US Writes Sunni Resistance Out of Anbar Story
By Gareth Porter *
Inter Press Service
September 26, 2006

.........The disappearance of Sunni resistance forces from these papers' coverage of the situation in Anbar mirrors the view presented by the U.S. military briefers for the past six months, which has systematically ignored what has become, in effect, a third force in the war in Iraq -- a Sunni resistance to both the occupation and al Qaeda. That third force emerged last year out of the struggle in the Sunni heartland of Iraq over the constitutional referendum and December parliamentary election. Al Qaeda in Iraq threatened anyone in Anbar province who participated in the referendum with death, but the major Sunni armed groups broke openly with al Qaeda and supported full participation by Sunnis to defeat the referendum.

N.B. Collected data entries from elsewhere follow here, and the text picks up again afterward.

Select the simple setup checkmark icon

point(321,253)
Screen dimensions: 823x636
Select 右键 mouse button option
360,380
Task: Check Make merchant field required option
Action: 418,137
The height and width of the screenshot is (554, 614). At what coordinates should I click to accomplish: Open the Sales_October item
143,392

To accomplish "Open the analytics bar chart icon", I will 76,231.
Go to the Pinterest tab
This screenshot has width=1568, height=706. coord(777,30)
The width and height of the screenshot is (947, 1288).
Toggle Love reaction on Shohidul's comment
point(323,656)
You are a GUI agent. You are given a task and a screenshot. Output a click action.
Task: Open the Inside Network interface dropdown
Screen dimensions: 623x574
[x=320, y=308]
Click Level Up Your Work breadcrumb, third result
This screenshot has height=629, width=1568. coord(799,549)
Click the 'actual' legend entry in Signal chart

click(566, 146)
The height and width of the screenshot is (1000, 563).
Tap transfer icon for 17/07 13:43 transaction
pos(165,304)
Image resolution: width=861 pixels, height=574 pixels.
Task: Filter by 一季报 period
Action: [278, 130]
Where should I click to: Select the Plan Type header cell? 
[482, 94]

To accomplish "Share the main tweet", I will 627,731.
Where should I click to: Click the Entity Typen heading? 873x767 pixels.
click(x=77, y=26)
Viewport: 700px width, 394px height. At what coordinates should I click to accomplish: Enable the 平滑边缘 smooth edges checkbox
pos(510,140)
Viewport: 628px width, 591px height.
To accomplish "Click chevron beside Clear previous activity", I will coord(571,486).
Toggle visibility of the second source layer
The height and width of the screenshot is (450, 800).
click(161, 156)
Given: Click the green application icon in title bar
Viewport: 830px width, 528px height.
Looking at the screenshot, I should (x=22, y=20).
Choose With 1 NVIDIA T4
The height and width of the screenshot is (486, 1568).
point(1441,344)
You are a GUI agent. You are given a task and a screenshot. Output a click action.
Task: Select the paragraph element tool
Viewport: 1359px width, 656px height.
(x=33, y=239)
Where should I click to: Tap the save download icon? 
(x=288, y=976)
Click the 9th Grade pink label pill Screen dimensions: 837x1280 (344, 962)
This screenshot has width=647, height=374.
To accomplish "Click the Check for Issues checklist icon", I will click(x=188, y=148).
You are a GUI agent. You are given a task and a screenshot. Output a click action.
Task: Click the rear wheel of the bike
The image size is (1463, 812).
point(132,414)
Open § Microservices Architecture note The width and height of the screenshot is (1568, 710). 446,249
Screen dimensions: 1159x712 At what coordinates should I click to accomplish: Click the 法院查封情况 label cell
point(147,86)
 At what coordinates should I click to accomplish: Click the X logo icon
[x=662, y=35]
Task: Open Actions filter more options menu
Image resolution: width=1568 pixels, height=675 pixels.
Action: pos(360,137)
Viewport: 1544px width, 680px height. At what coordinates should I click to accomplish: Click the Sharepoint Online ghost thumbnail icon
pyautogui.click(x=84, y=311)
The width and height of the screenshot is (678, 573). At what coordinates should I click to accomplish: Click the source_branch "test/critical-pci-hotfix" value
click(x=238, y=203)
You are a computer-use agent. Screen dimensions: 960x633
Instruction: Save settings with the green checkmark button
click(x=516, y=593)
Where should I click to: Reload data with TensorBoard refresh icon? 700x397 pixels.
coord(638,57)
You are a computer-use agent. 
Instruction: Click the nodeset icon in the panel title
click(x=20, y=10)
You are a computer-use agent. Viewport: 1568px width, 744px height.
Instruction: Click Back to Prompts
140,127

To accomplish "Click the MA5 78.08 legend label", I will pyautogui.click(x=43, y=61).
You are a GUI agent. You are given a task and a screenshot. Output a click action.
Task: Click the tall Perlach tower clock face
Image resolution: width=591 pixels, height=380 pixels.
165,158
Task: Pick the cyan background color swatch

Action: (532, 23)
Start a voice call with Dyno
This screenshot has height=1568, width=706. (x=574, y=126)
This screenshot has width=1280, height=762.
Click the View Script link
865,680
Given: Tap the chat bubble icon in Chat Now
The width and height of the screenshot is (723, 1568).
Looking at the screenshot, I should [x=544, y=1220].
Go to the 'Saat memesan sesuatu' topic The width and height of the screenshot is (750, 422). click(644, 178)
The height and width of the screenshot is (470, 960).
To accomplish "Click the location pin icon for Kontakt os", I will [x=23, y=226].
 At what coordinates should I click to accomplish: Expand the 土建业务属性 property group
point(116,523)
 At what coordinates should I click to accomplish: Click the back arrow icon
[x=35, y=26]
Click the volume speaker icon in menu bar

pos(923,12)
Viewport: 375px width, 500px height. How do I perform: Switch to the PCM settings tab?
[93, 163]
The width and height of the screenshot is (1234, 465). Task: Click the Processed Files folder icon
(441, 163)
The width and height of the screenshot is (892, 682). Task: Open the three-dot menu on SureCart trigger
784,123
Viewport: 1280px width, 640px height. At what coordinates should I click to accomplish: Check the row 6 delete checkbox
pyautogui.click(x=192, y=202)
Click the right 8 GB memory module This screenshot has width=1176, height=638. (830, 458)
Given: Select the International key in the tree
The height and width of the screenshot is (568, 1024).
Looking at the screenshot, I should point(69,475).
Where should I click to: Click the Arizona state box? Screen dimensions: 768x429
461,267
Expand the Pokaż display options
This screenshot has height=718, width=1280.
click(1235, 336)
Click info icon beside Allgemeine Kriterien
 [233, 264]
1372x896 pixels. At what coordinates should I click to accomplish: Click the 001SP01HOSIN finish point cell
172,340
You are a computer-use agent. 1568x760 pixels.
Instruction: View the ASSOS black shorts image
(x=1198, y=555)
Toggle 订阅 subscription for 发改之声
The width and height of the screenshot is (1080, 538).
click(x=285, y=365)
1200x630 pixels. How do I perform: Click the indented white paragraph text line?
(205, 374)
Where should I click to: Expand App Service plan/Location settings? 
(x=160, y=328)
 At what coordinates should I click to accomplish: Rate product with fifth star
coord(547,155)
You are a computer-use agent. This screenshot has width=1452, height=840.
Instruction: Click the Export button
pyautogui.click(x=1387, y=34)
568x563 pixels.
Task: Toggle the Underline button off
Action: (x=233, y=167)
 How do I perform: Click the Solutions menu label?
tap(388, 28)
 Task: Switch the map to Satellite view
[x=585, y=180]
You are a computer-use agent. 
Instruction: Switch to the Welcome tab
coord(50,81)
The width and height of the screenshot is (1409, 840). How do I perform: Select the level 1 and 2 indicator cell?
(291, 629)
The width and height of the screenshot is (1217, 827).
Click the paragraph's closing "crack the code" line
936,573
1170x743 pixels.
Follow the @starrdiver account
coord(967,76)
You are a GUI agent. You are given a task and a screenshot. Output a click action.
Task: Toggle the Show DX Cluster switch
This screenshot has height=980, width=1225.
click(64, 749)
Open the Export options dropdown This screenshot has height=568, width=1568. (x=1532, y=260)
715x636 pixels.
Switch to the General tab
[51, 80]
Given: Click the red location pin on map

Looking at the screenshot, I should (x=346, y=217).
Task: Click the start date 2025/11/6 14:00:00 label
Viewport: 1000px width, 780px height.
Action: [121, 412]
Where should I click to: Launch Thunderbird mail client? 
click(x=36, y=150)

Sunni resistance groups then began attacking al Qaeda forces in Ramadi, Husayba and other towns in Anbar. By early 2006, these armed groups had captured 270 foreign infiltrators, according to the London-based Al Hayat newspaper. U.S. military command spokesman Maj. Gen. Rick Lynch publicly confirmed in January that the insurgents had killed six "major leaders" of al Qaeda in Ramadi. From late November 2005 to February 2006, U.S. command spokesman Maj. Gen. Rick Lynch made the fundamental conflict between the Sunni insurgents and al Qaeda a major theme of his briefings. Lynch told reporters, "The local insurgents have become part of the solution."
But the Sunni solution included the demand that the United States set a date for withdrawal in return for their ending the insurgency and cooperating with an Iraqi government against al Qaeda. And in the interim period before a final withdrawal, the Sunnis wanted the withdrawal of U.S. forces from Anbar, along with the largely Shiite army units they had sent in to control the city.

At a meeting at a U.S. base in Ramadi in December 2005, reported by the London Sunday Times last February, a former Iraqi general, Saab al-Rawi, representing the Iraqi Sunni insurgents in the province, asked Gen. George Casey, the senior U.S. commander in Iraq, for the withdrawal of U.S. forces from Ramadi and their replacement by a brigade of former soldiers from the area. But Casey angrily refused, accusing al-Rawi of wanting a U.S. pullout so the insurgents could take over the city. The Iraqi general recalled that his forces had protected the city for six months after the fall of Saddam's regime. "You have not protected this city and can never do so," said al-Rawi, "for you are foreigners here -- unwanted and unwelcome."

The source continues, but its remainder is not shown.